Things We Do in the Dark(110)



But with time, she can remember it less.

A plume of smoke catches her eye, and she spots a man barbecuing on his fourth-floor balcony. Barbecue grills used to be forbidden, but maybe they allow them now. He flips his burgers while chatting on his cell phone, and she realizes it’s Mr. Malinowski, the building superintendent who used to live on the first floor. Is he still the super?

The glass doors to the lobby open, and she watches as a woman wearing colorful nursing scrubs holds the door open for an elderly woman with a walker. She recognizes Mrs. Finch immediately; her old neighbor from down the hall must be in her eighties now. Her housedress is stained and hangs off her bony frame, her white hair so thin that the pink of her scalp shows through. In the end, the woman had done the right thing when she finally called the police, even though the years that followed were hard.

Paris gets back into the car. As she and Drew drive away, she mentally says goodbye to the girl who lived in Willow Park, the one who survived her mother. All the memories here are painful, but they belong to a life that’s no longer hers.

And over time, she will remember it less.





CHAPTER FORTY-SEVEN


Maple Sound looks so different in the daylight, serene and pretty, a picturesque small town someone might want to settle down in if they wanted to escape the city.

Ruby must loathe it here.

They make the long drive up the hill toward Tita Flora’s place, and Drew cuts the engine when they reach the top.
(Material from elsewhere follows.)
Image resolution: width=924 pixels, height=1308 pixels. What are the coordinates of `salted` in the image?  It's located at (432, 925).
They sit in silence for a moment, staring across the pond at the exterior of the two-story house that she lived in for five long years. It was too dark to see much of anything when she was last here, but now, in the late-afternoon sun, she can see the effort that’s been made to keep it up. The siding has been painted white to match the porch, and the flowers along the front of the house are in full bloom. Tita Flora is retired now, and with Tito Micky gone, she must have a lot of free time to maintain the place. It looks better than it ever did.

There’s a shape moving in the kitchen window. She doesn’t need to see a face to know who it belongs to. She would know that silhouette anywhere.
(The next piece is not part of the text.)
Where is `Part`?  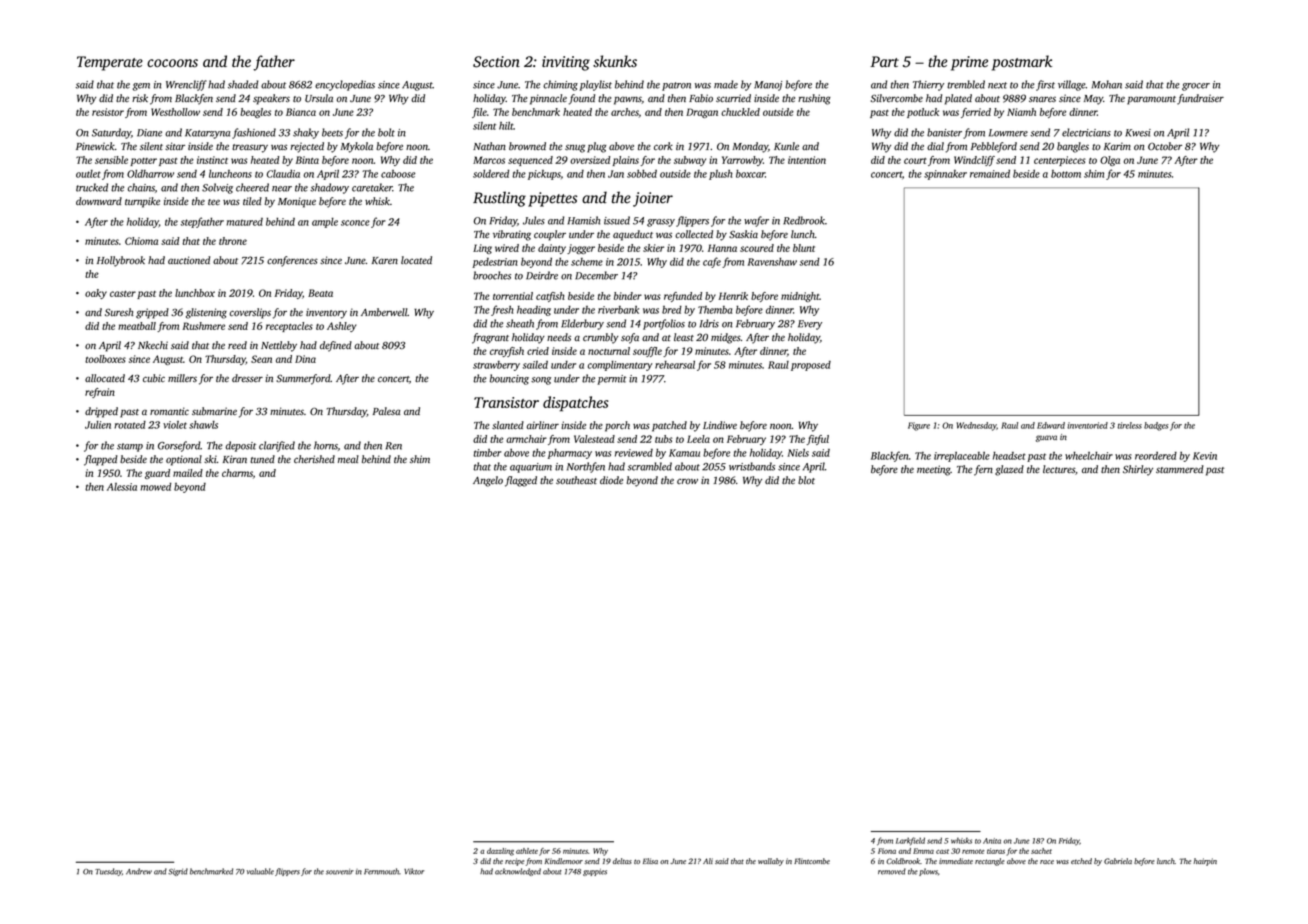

“How long, do you think?” Drew asks, breaking the silence inside the car.

“An hour,” she says. “Which is fifty-five minutes longer than I’d prefer to be here.”
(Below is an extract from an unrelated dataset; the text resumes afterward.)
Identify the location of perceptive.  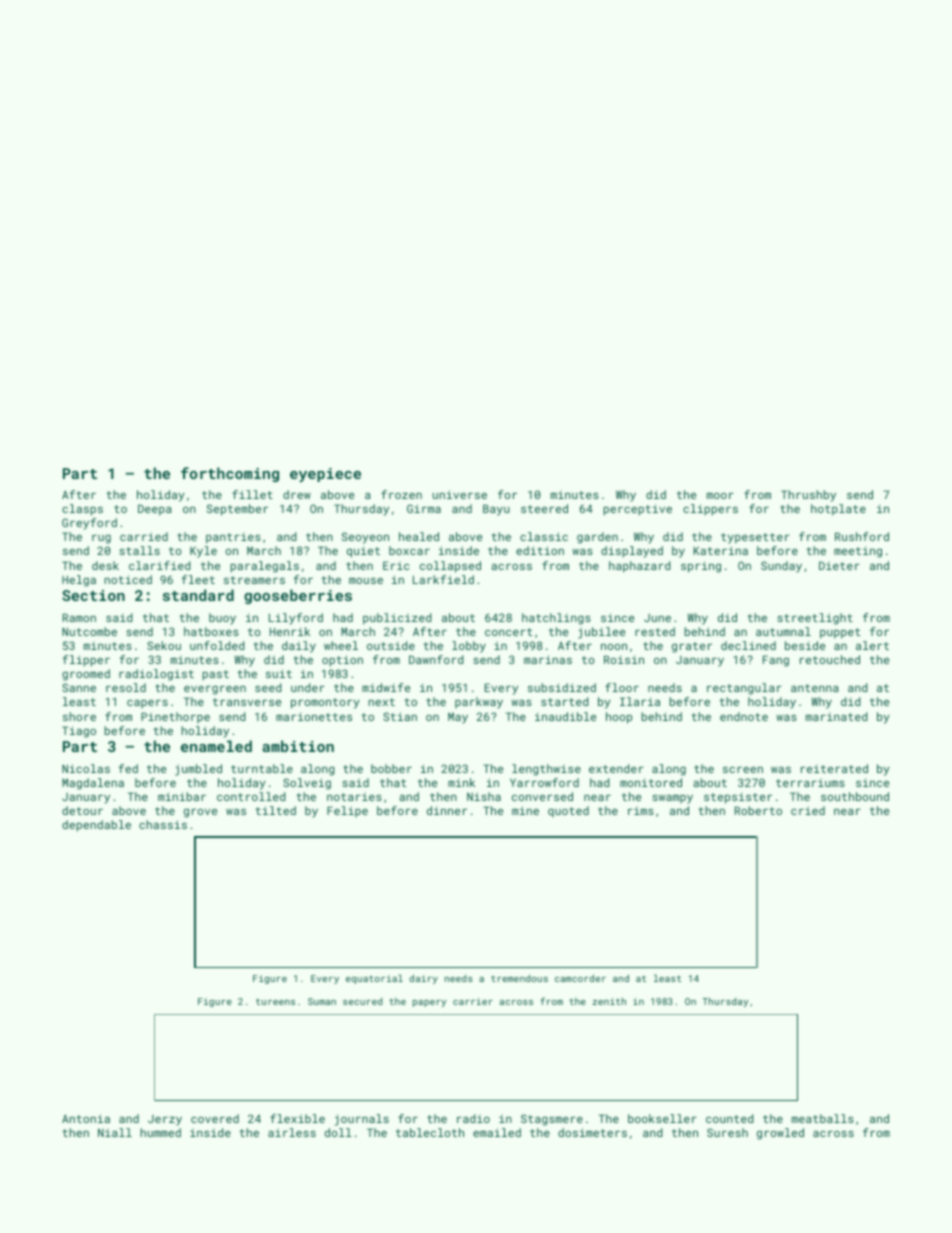
(637, 510).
“Do you have the cashier’s check?”

She pats her pocket.

“I still can’t believe you actually went to the bank.” He shakes his head. “Want me to come in with you?”

“No, I need to do this alone.” She gives his hand a squeeze and opens the passenger door. There’s no way to predict what Ruby will say, and however this meeting goes, there are things she will never want Drew to hear. Ever. “I’ll be okay.”

“I’ll be waiting right here,” Drew calls out before she can shut the door. “Don’t, you know, kill each other.”

“Can’t make that promise.” She sees the alarmed look on her friend’s face and rolls her eyes. “Drew, I’m kidding.”

“With you two, it’s not funny.”

She shuts the car door and stares at the house for a few seconds more. Slowly, she walks toward it, passing the pond, which for now is silent. She heads up the porch steps, but before she can lift her hand to knock, the door opens.

After twenty-five years, she is now standing face-to-face with her mother.

They stare at each other from two feet apart on opposite sides of the doorway. Neither woman offers to shake hands or hug.

The first thing she notices is that Ruby’s signature long, lustrous black hair has been chopped to her shoulders, its natural shine dulled due to age and cheap hair dye. There’s a slight papery texture to her skin, highlighting angles in her cheekbones that never used to be there. Though her mother is still a couple of inches taller than Paris, she seems to have shrunk. She’s wearing loose jeans and a yellow T-shirt, and there are new slippers on her feet.

“You look like me when I was your age,” Ruby finally says. There’s a tinge of jealousy in her voice. It’s as good a compliment as she can offer.

“And you look like Lola Celia now,” Paris says.

There’s a long pause. Paris makes no attempt to enter the house. For all she cares, they can do this on the porch.

Ruby opens the door wider. “Come on in.”

Paris steps inside, and as if on cue, the frogs by the pond begin to croak.



* * *



The house is cleaner and quieter than it ever used to be.

“Where is everyone?” Paris asks, even though she already knows the answer.

“Your lola is in Cebu,” Ruby says. “She left right before I arrived, but she’ll be back in a month. And your Tita Flora went to Toronto for the weekend.”

“And you didn’t want to go with her to the city?”

“She’s staying with friends. I wasn’t invited.” Ruby takes a seat at the kitchen table and gestures for her to do the same. “Is that Drew I saw in the car outside? When he asked if I was available today, I assumed he was coming to interview me for his podcast, which is going to be all about me. He didn’t mention he’d be bringing you.”

“There is no podcast about you,” Paris says. “I asked him to kill it.”